#### ASSIGNED TASK 1:
Duplicate the stretch of the comment thread from "3. Re:I dunno..." through "is probably bankruptcy.".
#### ASSIGNED TASK 2:
In the comment thread, which key could you press in old shareware PC games to escape to a DOS shell?
#### ASSIGNED TASK 3:
Carry the comment thread forward from its last line.

#### EXCERPT PROVIDED:
-- Opening Marker --

14 of 438 comments (clear)

  1. Devious by trevinofunk · · Score: 5, Interesting

    This is one of the most devious things I've seen in a while! I love it!!. It reminds me of old shareware PC games, where you could hit the F9 key to escape to a DOS shell, so you wouln't get caught at work. Hugo's House of Horrors anyone?

    1. Re:Devious by fishbowl · · Score: 5, Interesting

      I always wondered what would be more suspicious,
      a game like rogue, or a dos prompt?

      There was one such game that had a boss mode which looked exactly like lotus 1-2-3 r2.2

      --
      -fb Everything not expressly forbidden is now mandatory.
  2. Normal Mozilla works too.... by reaper20 · · Score: 4, Interesting

    Since most of these work spyware programs search for IE specific history, you're still pretty "safe" using normal Mozilla.

    Even the humans do this, seems to me like most of the tech support guys searching for 'inappropriate' material are looking in the IE history anyways.

  3. Re:I dunno... by Tablizer · · Score: 2, Interesting

    I hate that crap. My last job was like that, and productivity was very poor. You have to move fast, and delaying for a week to get IS to approve and install some kind of utility or program you need is rediculous. Those companies deserve what they get, which is probably bankruptcy.

-- Closing Marker --

#### PROVIDED DATA:
-- Opening Marker --

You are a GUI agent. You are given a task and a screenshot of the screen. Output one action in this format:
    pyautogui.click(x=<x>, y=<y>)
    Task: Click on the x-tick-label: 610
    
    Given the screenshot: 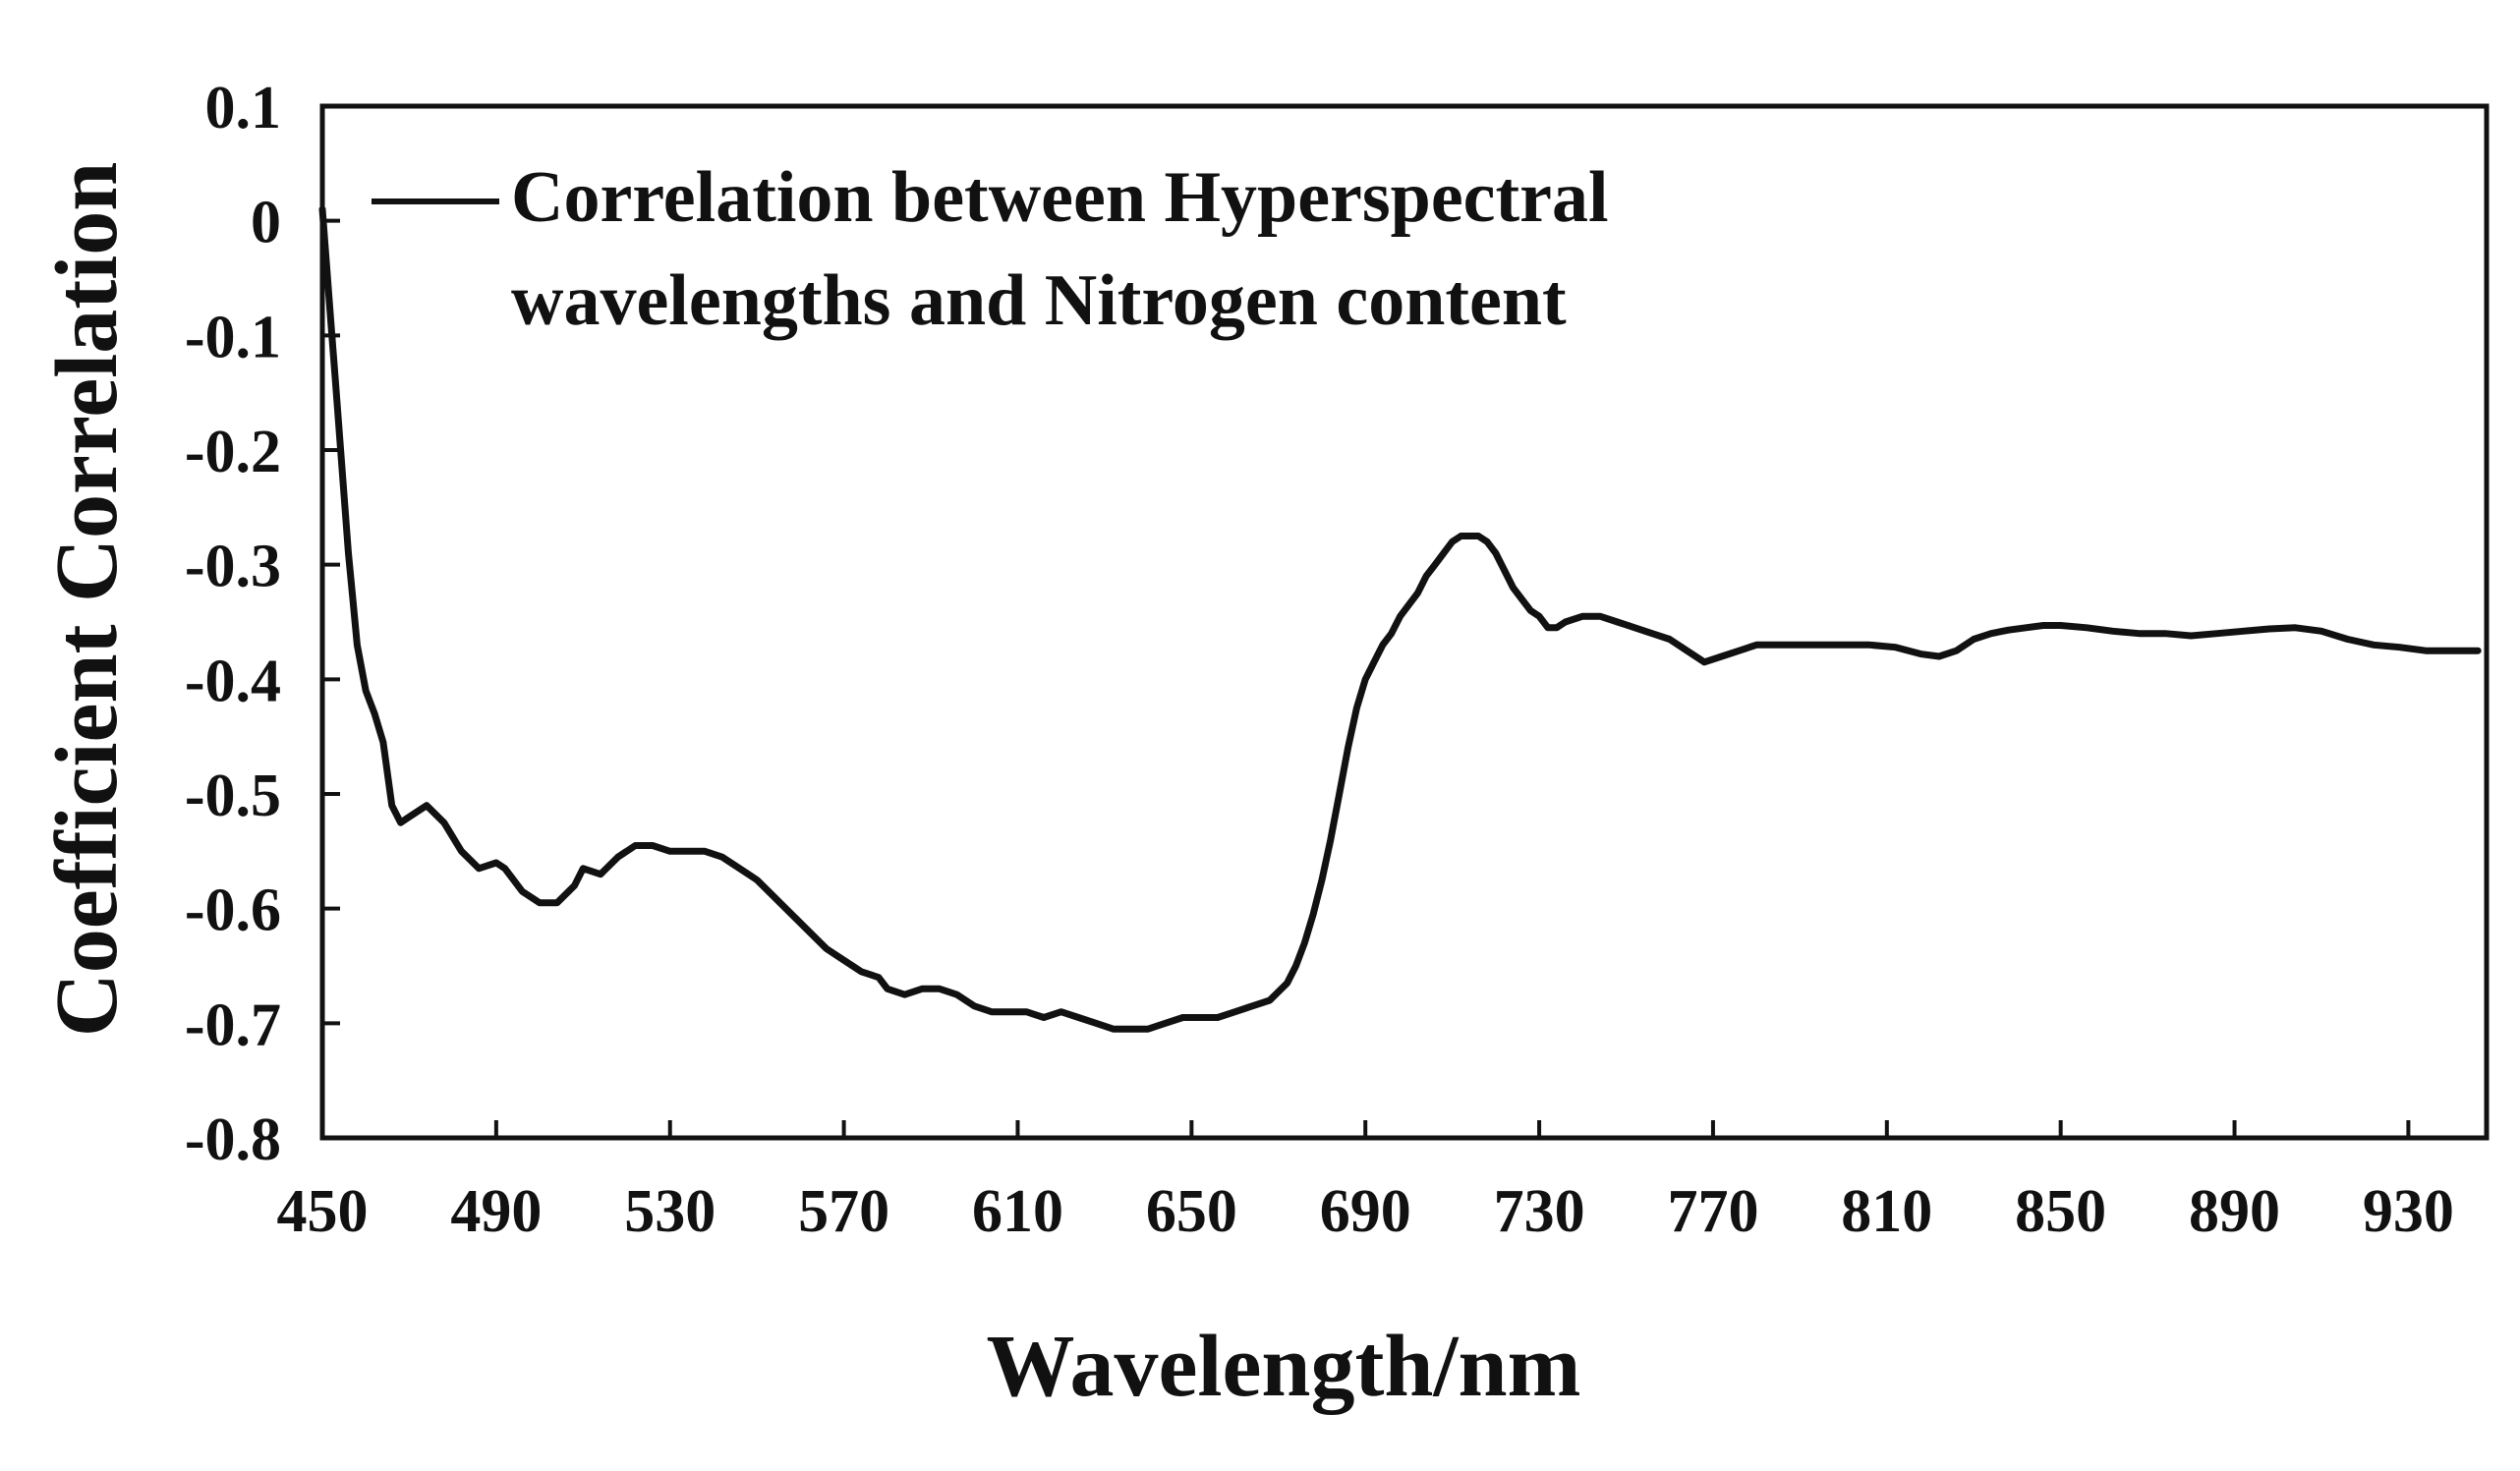 What is the action you would take?
    pyautogui.click(x=1018, y=1212)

-- Closing Marker --

#### RESULT 1:
3. Re:I dunno... by Tablizer · · Score: 2, Interesting

    I hate that crap. My last job was like that, and productivity was very poor. You have to move fast, and delaying for a week to get IS to approve and install some kind of utility or program you need is rediculous. Those companies deserve what they get, which is probably bankruptcy.

#### RESULT 2:
The F9 key.

#### RESULT 3:
    Does anybody keep a list of such companies so we know who to avoid (when the tech econ improves and we have choices again)?

  4. Linux efficiency by TheFlu · · Score: 5, Interesting

    I run WindowMaker on Linux and I hot-key the switch workspace command to ALT-1 (next workspace) and ALT-2 (previous workspace). It's extremely efficient to simply leave terminal windows and applications maximized in their own workspace and just hop between the screens when you need to switch to a different app. It's like tabbed browsing, once you get used to it, it's hard to go back to the old way.

    1. Re:Linux efficiency by Anonymous Coward · · Score: 1, Interesting
  5. Re:I dunno... by killmenow · · Score: 2, Interesting

    I can tell you've never been on the other end of this. When you run an IS organization for a large enterprise, you'd better not allow users to install software on their PCs.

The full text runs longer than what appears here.